*** Opening of SUPPLIED DATA ***

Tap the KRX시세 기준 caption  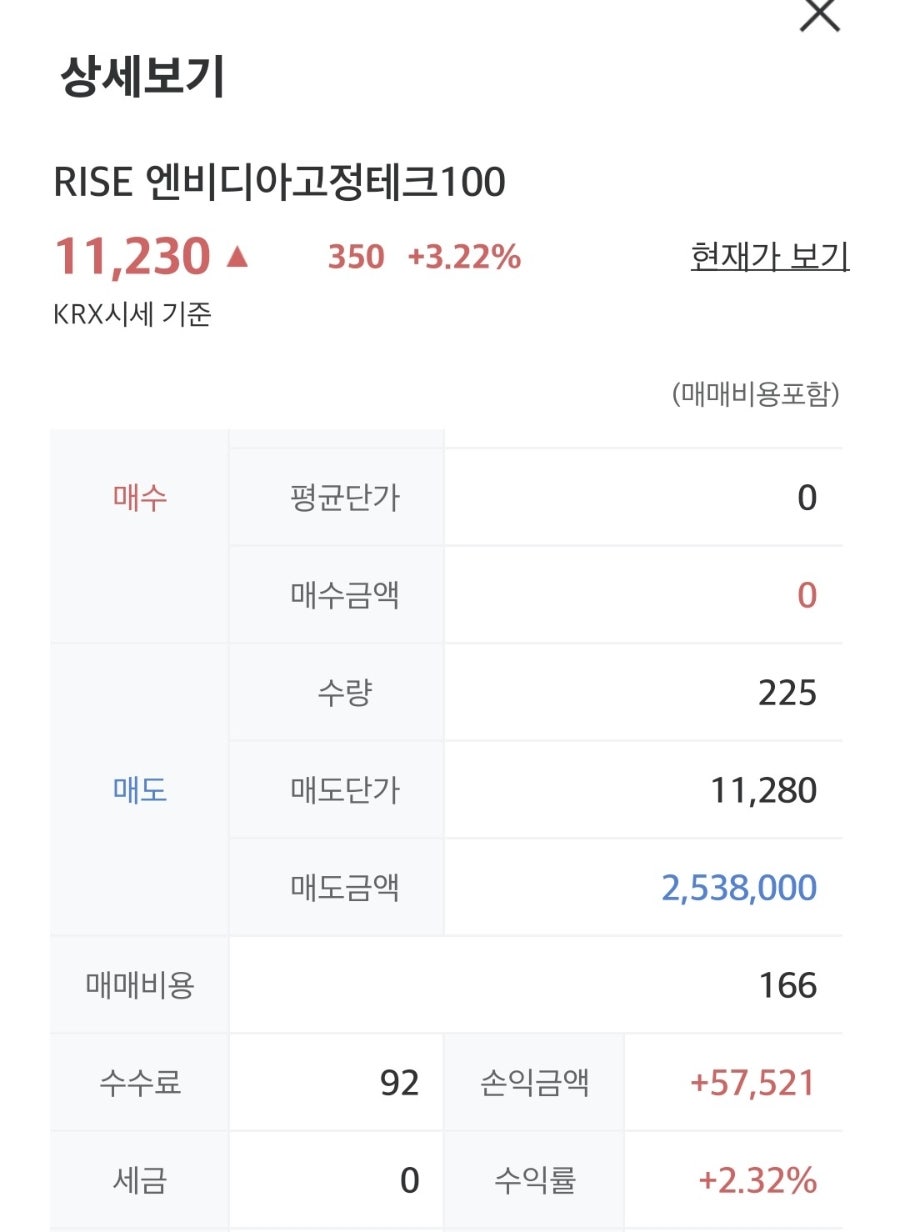pyautogui.click(x=132, y=314)
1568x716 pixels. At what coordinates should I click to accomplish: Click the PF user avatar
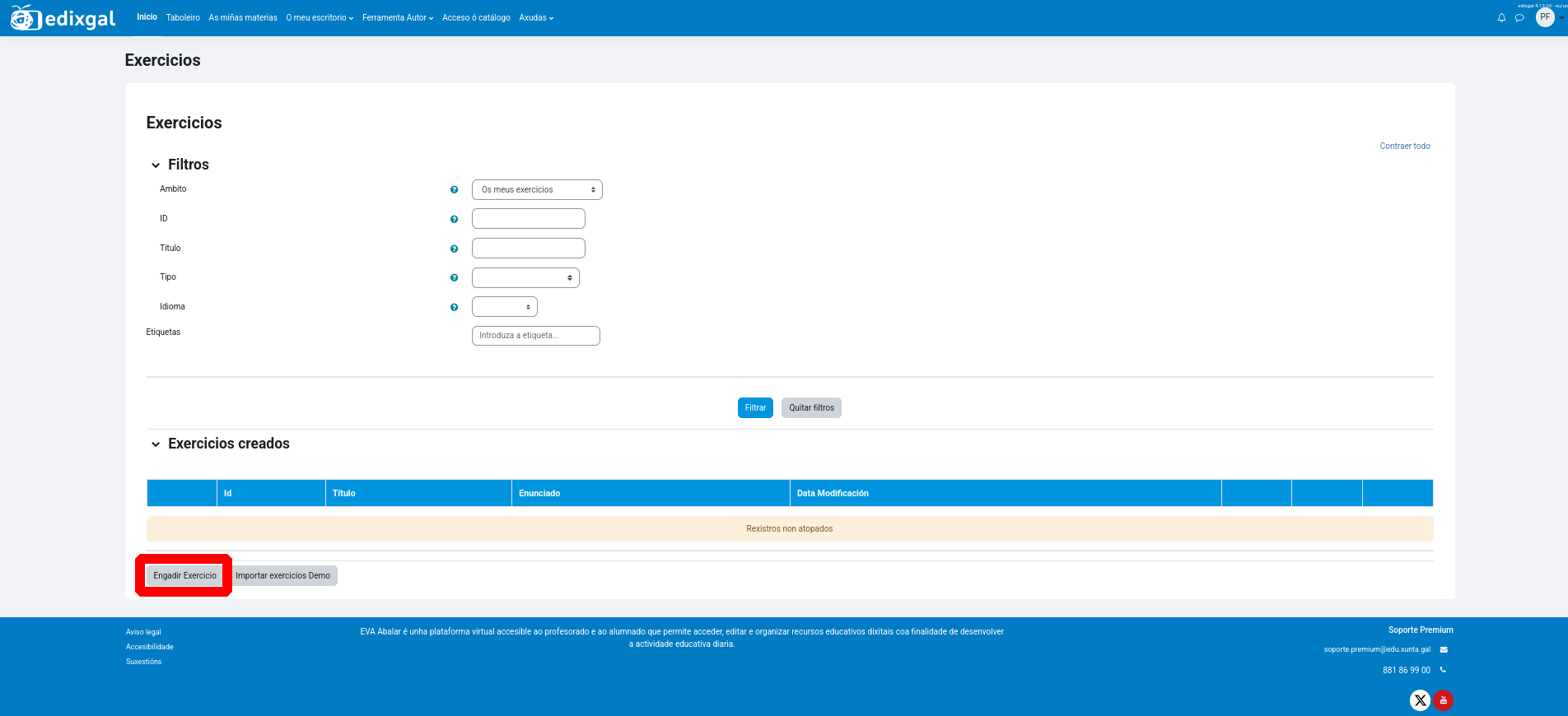coord(1545,17)
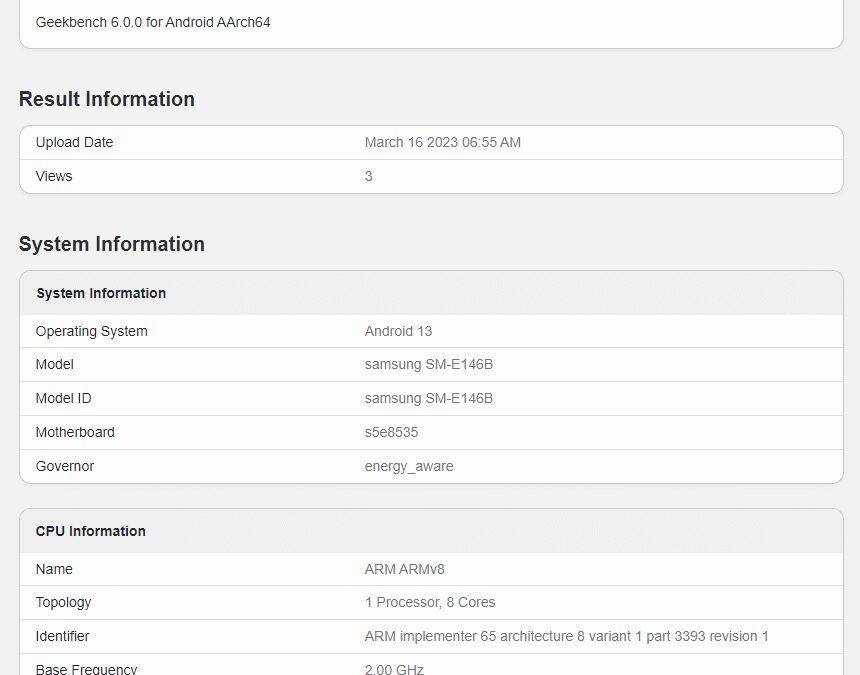The image size is (860, 675).
Task: Select the Operating System label
Action: (91, 331)
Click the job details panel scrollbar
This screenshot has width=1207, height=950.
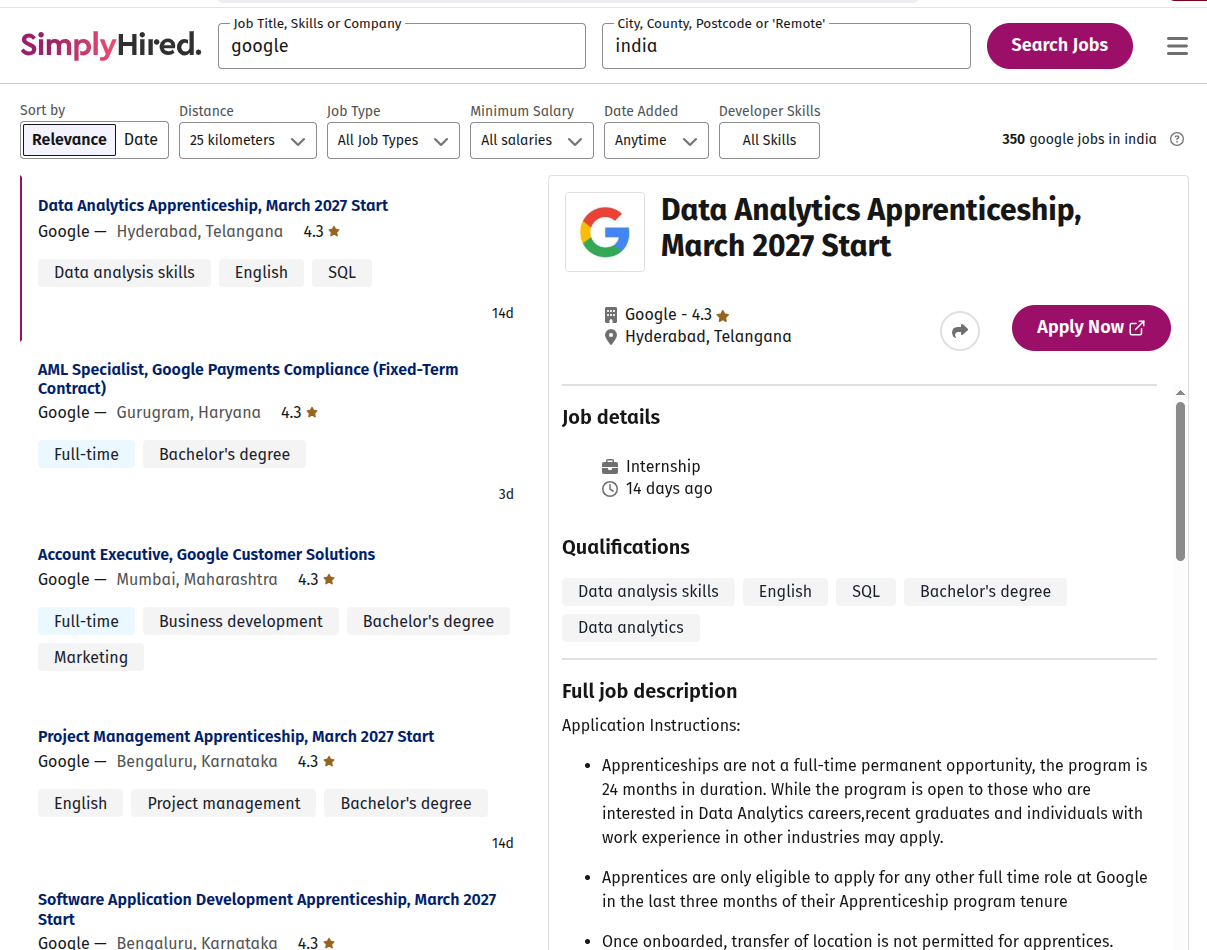pyautogui.click(x=1181, y=481)
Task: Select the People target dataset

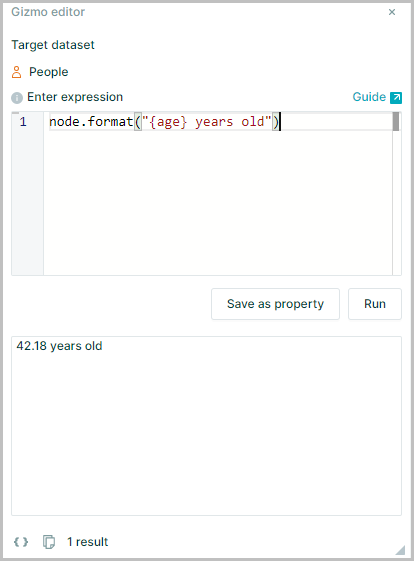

*** Close of SUPPLIED DATA ***

• [EXERCISE AIM]:
I need the lines from the line holding "1568x716 pixels. At" through the end of the material, inclusive, restated word for word and without pictures.

• [ANSWER SPACE]:
1568x716 pixels. At what coordinates should I click to accomplish: Click the PF user avatar
coord(1545,17)
The image size is (860, 675).
Task: Select the Operating System label
Action: (91, 331)
Click the job details panel scrollbar
This screenshot has width=1207, height=950.
pyautogui.click(x=1181, y=481)
Task: Select the People target dataset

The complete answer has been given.